WORK INSTRUCTIONS: Copy out the entire listing precisely.

INPUT:
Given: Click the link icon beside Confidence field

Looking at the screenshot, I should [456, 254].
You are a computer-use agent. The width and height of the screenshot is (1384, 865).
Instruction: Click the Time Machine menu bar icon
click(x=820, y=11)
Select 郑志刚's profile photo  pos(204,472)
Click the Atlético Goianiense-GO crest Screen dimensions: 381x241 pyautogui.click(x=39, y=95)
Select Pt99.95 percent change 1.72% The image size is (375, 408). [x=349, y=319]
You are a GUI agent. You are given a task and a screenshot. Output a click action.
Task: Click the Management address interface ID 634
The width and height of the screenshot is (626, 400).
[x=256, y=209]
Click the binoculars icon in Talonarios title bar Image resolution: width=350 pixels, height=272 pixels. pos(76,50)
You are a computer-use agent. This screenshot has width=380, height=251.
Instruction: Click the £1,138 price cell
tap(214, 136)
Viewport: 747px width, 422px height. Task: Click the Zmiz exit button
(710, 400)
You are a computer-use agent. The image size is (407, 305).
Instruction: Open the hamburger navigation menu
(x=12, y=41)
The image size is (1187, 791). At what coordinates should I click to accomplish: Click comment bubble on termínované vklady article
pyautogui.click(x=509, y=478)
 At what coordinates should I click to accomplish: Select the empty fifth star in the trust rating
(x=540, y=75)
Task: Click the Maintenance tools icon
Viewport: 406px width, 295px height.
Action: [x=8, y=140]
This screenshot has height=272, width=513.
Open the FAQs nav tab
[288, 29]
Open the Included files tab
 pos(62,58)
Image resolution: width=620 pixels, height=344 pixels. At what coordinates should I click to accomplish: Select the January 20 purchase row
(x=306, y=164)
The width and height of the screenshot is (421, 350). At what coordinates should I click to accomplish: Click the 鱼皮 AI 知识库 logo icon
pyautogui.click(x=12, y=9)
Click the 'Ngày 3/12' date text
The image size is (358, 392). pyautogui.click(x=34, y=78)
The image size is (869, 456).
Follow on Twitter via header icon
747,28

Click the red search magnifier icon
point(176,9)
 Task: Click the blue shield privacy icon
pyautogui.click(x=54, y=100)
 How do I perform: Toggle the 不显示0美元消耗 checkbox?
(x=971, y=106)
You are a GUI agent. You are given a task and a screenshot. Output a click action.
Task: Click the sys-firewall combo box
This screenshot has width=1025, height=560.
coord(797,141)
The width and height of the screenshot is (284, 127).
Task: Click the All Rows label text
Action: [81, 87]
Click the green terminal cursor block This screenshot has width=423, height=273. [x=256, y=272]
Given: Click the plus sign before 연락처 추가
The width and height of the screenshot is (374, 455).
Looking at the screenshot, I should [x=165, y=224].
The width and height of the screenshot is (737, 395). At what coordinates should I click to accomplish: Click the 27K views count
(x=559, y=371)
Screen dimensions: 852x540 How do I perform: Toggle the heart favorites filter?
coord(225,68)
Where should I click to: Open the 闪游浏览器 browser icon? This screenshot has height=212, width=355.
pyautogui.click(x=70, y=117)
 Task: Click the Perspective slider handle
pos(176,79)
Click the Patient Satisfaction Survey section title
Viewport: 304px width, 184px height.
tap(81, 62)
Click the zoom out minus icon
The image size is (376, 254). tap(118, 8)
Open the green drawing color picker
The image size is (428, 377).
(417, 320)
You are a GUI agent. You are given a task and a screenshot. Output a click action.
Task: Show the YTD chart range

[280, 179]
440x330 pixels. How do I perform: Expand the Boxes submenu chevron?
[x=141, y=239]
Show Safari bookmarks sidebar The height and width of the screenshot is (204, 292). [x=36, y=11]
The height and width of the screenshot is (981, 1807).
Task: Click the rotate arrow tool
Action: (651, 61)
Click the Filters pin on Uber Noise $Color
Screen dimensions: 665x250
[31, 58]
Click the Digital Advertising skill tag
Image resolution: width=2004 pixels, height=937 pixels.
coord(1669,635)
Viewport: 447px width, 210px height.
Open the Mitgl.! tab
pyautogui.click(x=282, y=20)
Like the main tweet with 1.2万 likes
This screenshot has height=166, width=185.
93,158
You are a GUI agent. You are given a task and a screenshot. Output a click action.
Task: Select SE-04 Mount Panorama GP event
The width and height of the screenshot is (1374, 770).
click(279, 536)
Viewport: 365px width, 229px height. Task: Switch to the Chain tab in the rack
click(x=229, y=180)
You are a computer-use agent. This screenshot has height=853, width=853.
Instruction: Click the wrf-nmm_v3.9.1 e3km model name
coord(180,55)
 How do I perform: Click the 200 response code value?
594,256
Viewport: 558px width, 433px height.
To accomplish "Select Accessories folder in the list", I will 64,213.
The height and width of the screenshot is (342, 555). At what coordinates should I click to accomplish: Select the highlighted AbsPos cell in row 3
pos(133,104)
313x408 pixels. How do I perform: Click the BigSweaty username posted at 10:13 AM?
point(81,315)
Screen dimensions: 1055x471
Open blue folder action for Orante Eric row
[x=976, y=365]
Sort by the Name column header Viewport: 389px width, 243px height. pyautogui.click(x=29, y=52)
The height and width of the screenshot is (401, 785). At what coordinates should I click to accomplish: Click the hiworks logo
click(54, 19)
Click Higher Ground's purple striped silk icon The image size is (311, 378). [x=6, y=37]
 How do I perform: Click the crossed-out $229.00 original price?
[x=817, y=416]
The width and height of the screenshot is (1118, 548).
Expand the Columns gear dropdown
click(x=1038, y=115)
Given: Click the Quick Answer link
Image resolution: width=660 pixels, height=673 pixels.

EXPECTED ANSWER:
Given: Click the link icon beside Confidence field

Looking at the screenshot, I should [456, 254].
You are a computer-use agent. The width and height of the screenshot is (1384, 865).
Instruction: Click the Time Machine menu bar icon
click(x=820, y=11)
Select 郑志刚's profile photo  pos(204,472)
Click the Atlético Goianiense-GO crest Screen dimensions: 381x241 pyautogui.click(x=39, y=95)
Select Pt99.95 percent change 1.72% The image size is (375, 408). [x=349, y=319]
You are a GUI agent. You are given a task and a screenshot. Output a click action.
Task: Click the Management address interface ID 634
The width and height of the screenshot is (626, 400).
[x=256, y=209]
Click the binoculars icon in Talonarios title bar Image resolution: width=350 pixels, height=272 pixels. pos(76,50)
You are a computer-use agent. This screenshot has width=380, height=251.
Instruction: Click the £1,138 price cell
tap(214, 136)
Viewport: 747px width, 422px height. Task: Click the Zmiz exit button
(710, 400)
You are a computer-use agent. The image size is (407, 305).
Instruction: Open the hamburger navigation menu
(x=12, y=41)
The image size is (1187, 791). At what coordinates should I click to accomplish: Click comment bubble on termínované vklady article
pyautogui.click(x=509, y=478)
 At what coordinates should I click to accomplish: Select the empty fifth star in the trust rating
(x=540, y=75)
Task: Click the Maintenance tools icon
Viewport: 406px width, 295px height.
Action: [x=8, y=140]
This screenshot has height=272, width=513.
Open the FAQs nav tab
[288, 29]
Open the Included files tab
 pos(62,58)
Image resolution: width=620 pixels, height=344 pixels. At what coordinates should I click to accomplish: Select the January 20 purchase row
(x=306, y=164)
The width and height of the screenshot is (421, 350). At what coordinates should I click to accomplish: Click the 鱼皮 AI 知识库 logo icon
pyautogui.click(x=12, y=9)
Click the 'Ngày 3/12' date text
The image size is (358, 392). pyautogui.click(x=34, y=78)
The image size is (869, 456).
Follow on Twitter via header icon
747,28

Click the red search magnifier icon
point(176,9)
 Task: Click the blue shield privacy icon
pyautogui.click(x=54, y=100)
 How do I perform: Toggle the 不显示0美元消耗 checkbox?
(x=971, y=106)
You are a GUI agent. You are given a task and a screenshot. Output a click action.
Task: Click the sys-firewall combo box
This screenshot has width=1025, height=560.
coord(797,141)
The width and height of the screenshot is (284, 127).
Task: Click the All Rows label text
Action: [81, 87]
Click the green terminal cursor block This screenshot has width=423, height=273. [x=256, y=272]
Given: Click the plus sign before 연락처 추가
The width and height of the screenshot is (374, 455).
Looking at the screenshot, I should [x=165, y=224].
The width and height of the screenshot is (737, 395). At what coordinates should I click to accomplish: Click the 27K views count
(x=559, y=371)
Screen dimensions: 852x540 How do I perform: Toggle the heart favorites filter?
coord(225,68)
Where should I click to: Open the 闪游浏览器 browser icon? This screenshot has height=212, width=355.
pyautogui.click(x=70, y=117)
 Task: Click the Perspective slider handle
pos(176,79)
Click the Patient Satisfaction Survey section title
Viewport: 304px width, 184px height.
tap(81, 62)
Click the zoom out minus icon
The image size is (376, 254). tap(118, 8)
Open the green drawing color picker
The image size is (428, 377).
(417, 320)
You are a GUI agent. You are given a task and a screenshot. Output a click action.
Task: Show the YTD chart range

[280, 179]
440x330 pixels. How do I perform: Expand the Boxes submenu chevron?
[x=141, y=239]
Show Safari bookmarks sidebar The height and width of the screenshot is (204, 292). [x=36, y=11]
The height and width of the screenshot is (981, 1807).
Task: Click the rotate arrow tool
Action: (651, 61)
Click the Filters pin on Uber Noise $Color
Screen dimensions: 665x250
[31, 58]
Click the Digital Advertising skill tag
Image resolution: width=2004 pixels, height=937 pixels.
coord(1669,635)
Viewport: 447px width, 210px height.
Open the Mitgl.! tab
pyautogui.click(x=282, y=20)
Like the main tweet with 1.2万 likes
This screenshot has height=166, width=185.
93,158
You are a GUI agent. You are given a task and a screenshot. Output a click action.
Task: Select SE-04 Mount Panorama GP event
The width and height of the screenshot is (1374, 770).
click(279, 536)
Viewport: 365px width, 229px height. Task: Switch to the Chain tab in the rack
click(x=229, y=180)
You are a computer-use agent. This screenshot has height=853, width=853.
Instruction: Click the wrf-nmm_v3.9.1 e3km model name
coord(180,55)
 How do I perform: Click the 200 response code value?
594,256
Viewport: 558px width, 433px height.
To accomplish "Select Accessories folder in the list", I will 64,213.
The height and width of the screenshot is (342, 555). At what coordinates should I click to accomplish: Select the highlighted AbsPos cell in row 3
pos(133,104)
313x408 pixels. How do I perform: Click the BigSweaty username posted at 10:13 AM?
point(81,315)
Screen dimensions: 1055x471
Open blue folder action for Orante Eric row
[x=976, y=365]
Sort by the Name column header Viewport: 389px width, 243px height. pyautogui.click(x=29, y=52)
The height and width of the screenshot is (401, 785). At what coordinates should I click to accomplish: Click the hiworks logo
click(54, 19)
Click Higher Ground's purple striped silk icon The image size is (311, 378). [x=6, y=37]
 How do I perform: Click the crossed-out $229.00 original price?
[x=817, y=416]
The width and height of the screenshot is (1118, 548).
Expand the Columns gear dropdown
click(x=1038, y=115)
Given: Click the Quick Answer link
Image resolution: width=660 pixels, height=673 pixels.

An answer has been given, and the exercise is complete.